Scientific classification
- Kingdom: Animalia
- Phylum: Arthropoda
- Subphylum: Chelicerata
- Class: Arachnida
- Order: Araneae
- Infraorder: Mygalomorphae
- Family: Idiopidae
- Genus: Cantuaria
- Species: C. assimilis
- Binomial name: Cantuaria assimilis Forster, 1968

= Cantuaria assimilis =

- Authority: Forster, 1968
- Conservation status: DD

Species of spider

Cantuaria assimilis is a species of trapdoor spider endemic to New Zealand.

== Taxonomy ==
This species was described in 1968 by Ray Forster from a female and male specimens collected in Otago. The holotype is stored in Otago Museum.

== Description ==
The female has been recorded at 30mm in length. The carapace and legs are orangish brown. The abdomen is dark cream. The male has been recorded at 12.8mm in length. The male carapace and legs are reddish brown.

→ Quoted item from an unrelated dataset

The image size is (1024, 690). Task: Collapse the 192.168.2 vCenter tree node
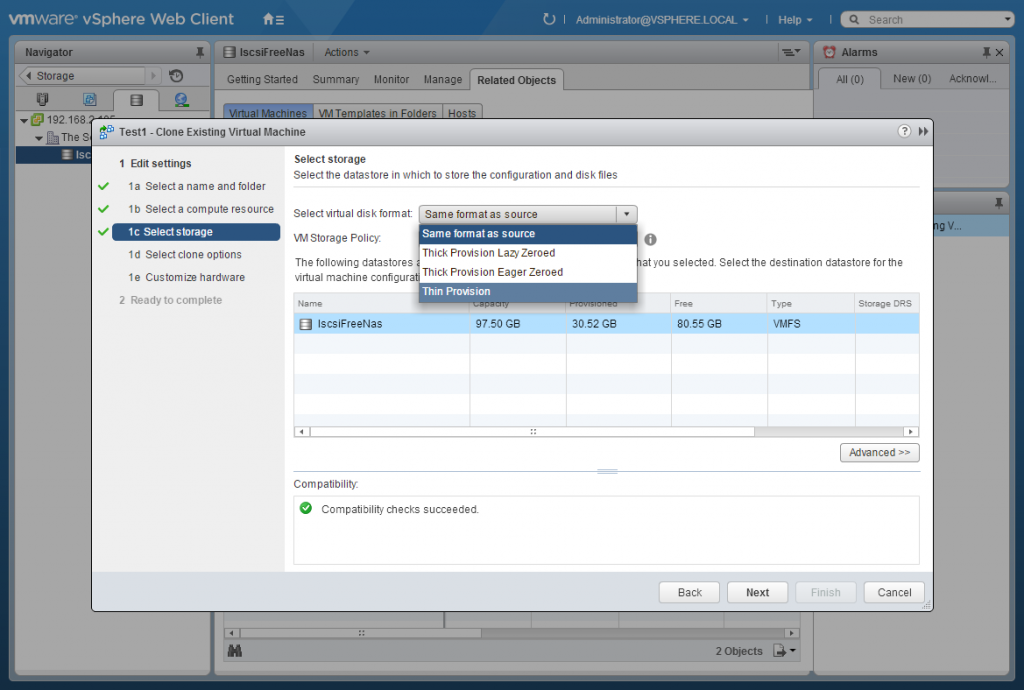23,121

The male abdomen is cream with dark dorsal patches.

== Distribution ==
This species is only known from Palmerston in Otago, New Zealand.

== Conservation status ==
Under the New Zealand Threat Classification System, this species is listed as Data Deficient with the qualifiers of "Data Poor: Size", "Data Poor: Trend", "One Location".